The calibration procedure used in this study has a number of strengths and weaknesses. In keeping with the low-cost nature of the UMDS and a desire to have a low-cost, low-resource calibration procedure, we chose to use an inexpensive, commercially available vacuum cleaner as an aerosol generator. Moreover, we utilized a representative dust, detritus from carpet (not aluminum oxide/Arizona road dust etc.), and conducted the calibration procedure in a readily available carpeted home/office setting similar to a research participant’s home (non-lab, no purpose built chamber). However, a number of sensor calibration data are missing (see Figures 2 and 3). Some calibration data were unrecoverable due to a software error in uploading information from the UMDS to the secure database—this has subsequently been remedied. In addition, the vacuum cleaner-generated aerosol often times resulted in a room concentration above the ULOQ of the UMDS. As a consequence, several calibration events yielded aerosol concentrations entirely above the ULOQ of the UMDS and therefore were excluded from analyses.

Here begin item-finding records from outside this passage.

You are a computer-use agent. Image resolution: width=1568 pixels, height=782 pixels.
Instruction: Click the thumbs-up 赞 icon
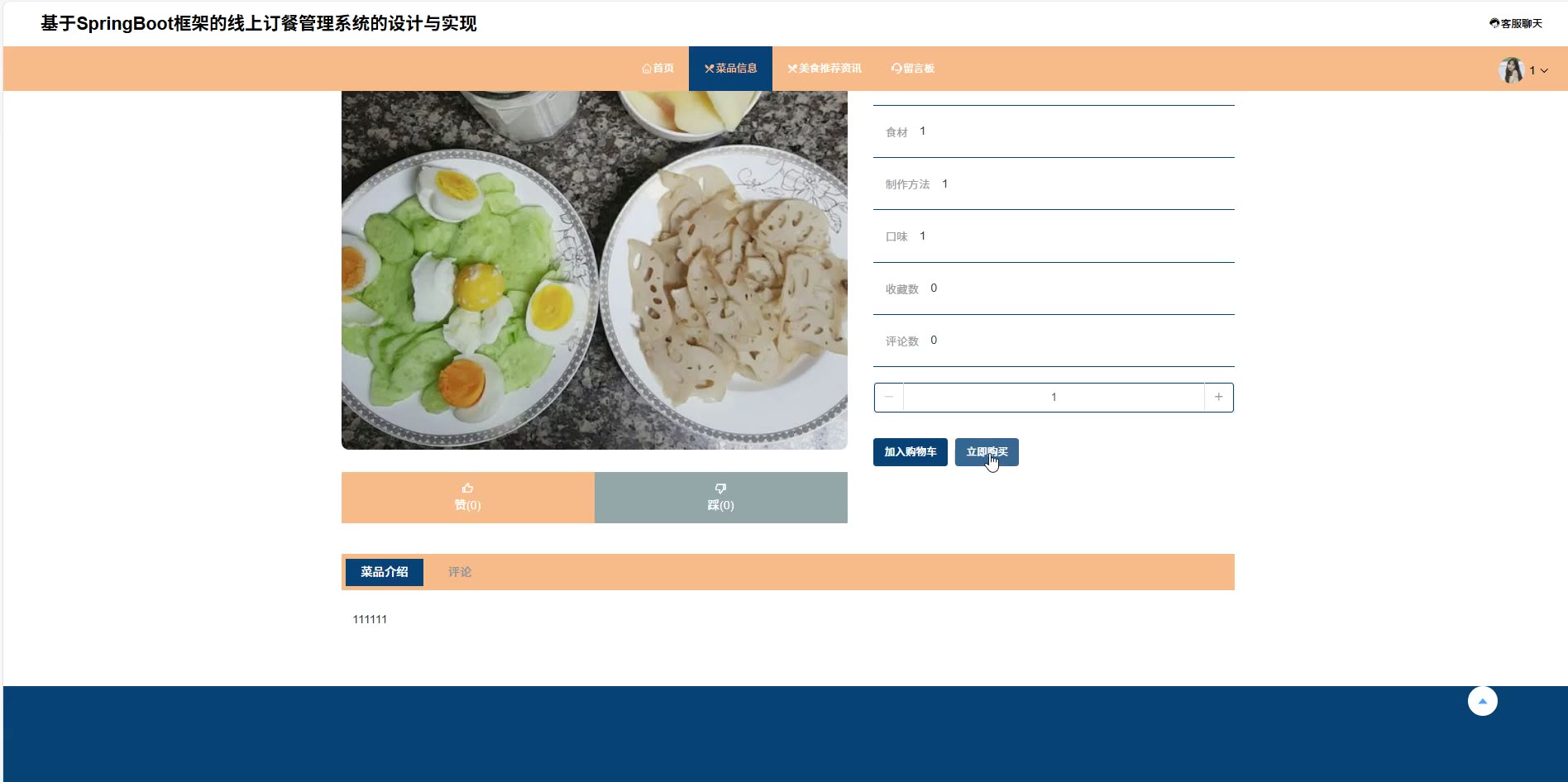pyautogui.click(x=467, y=489)
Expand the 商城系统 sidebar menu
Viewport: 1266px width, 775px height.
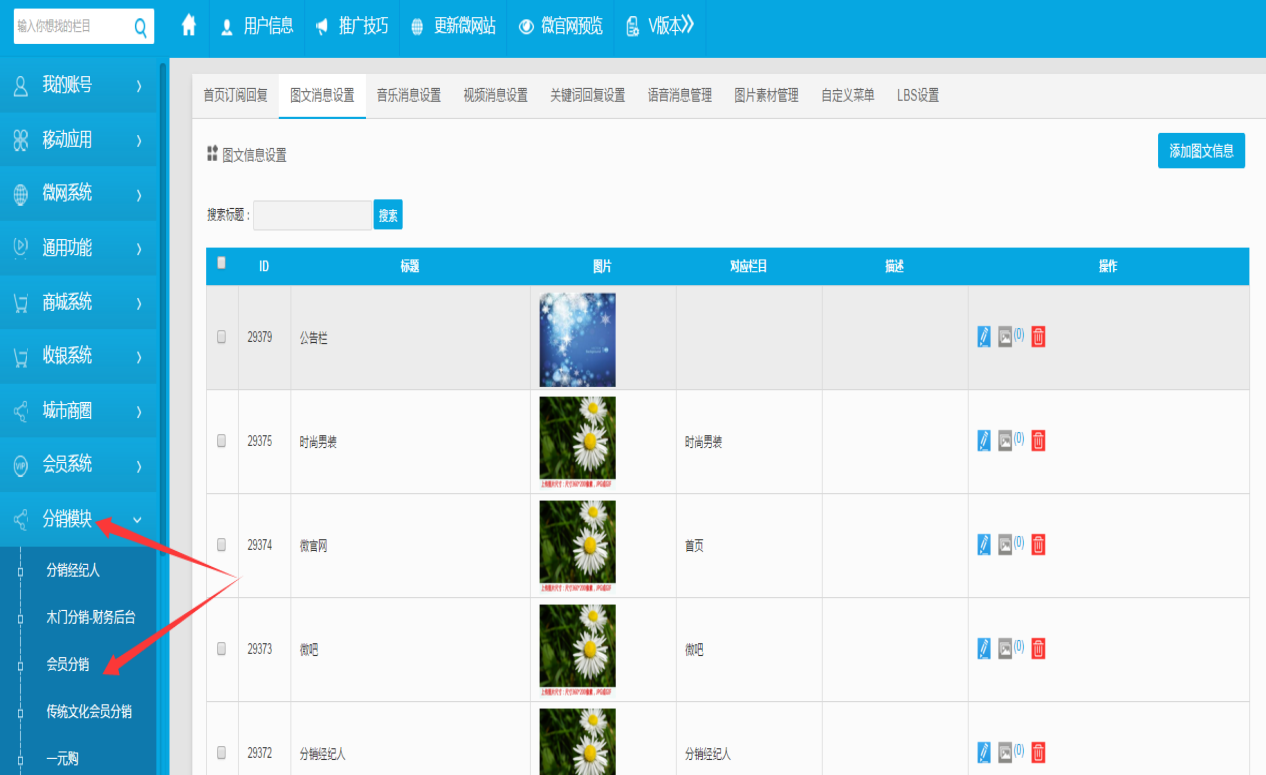(78, 302)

Additionally, several calibration events were excluded due to low R2 values, likely due to the majority of the aerosol concentration values above the ULOQ leaving a limited number of aerosol concentration data points within the operational range of the UMDS. In hindsight, this low-cost, low-resource procedure could be utilized for calibration providing that 1) the operator monitored the reference instrument and 2) manipulated the vacuum cleaner-generated aerosol to ensure sufficient aerosol concentrations across the operational range of the UMDS are achieved.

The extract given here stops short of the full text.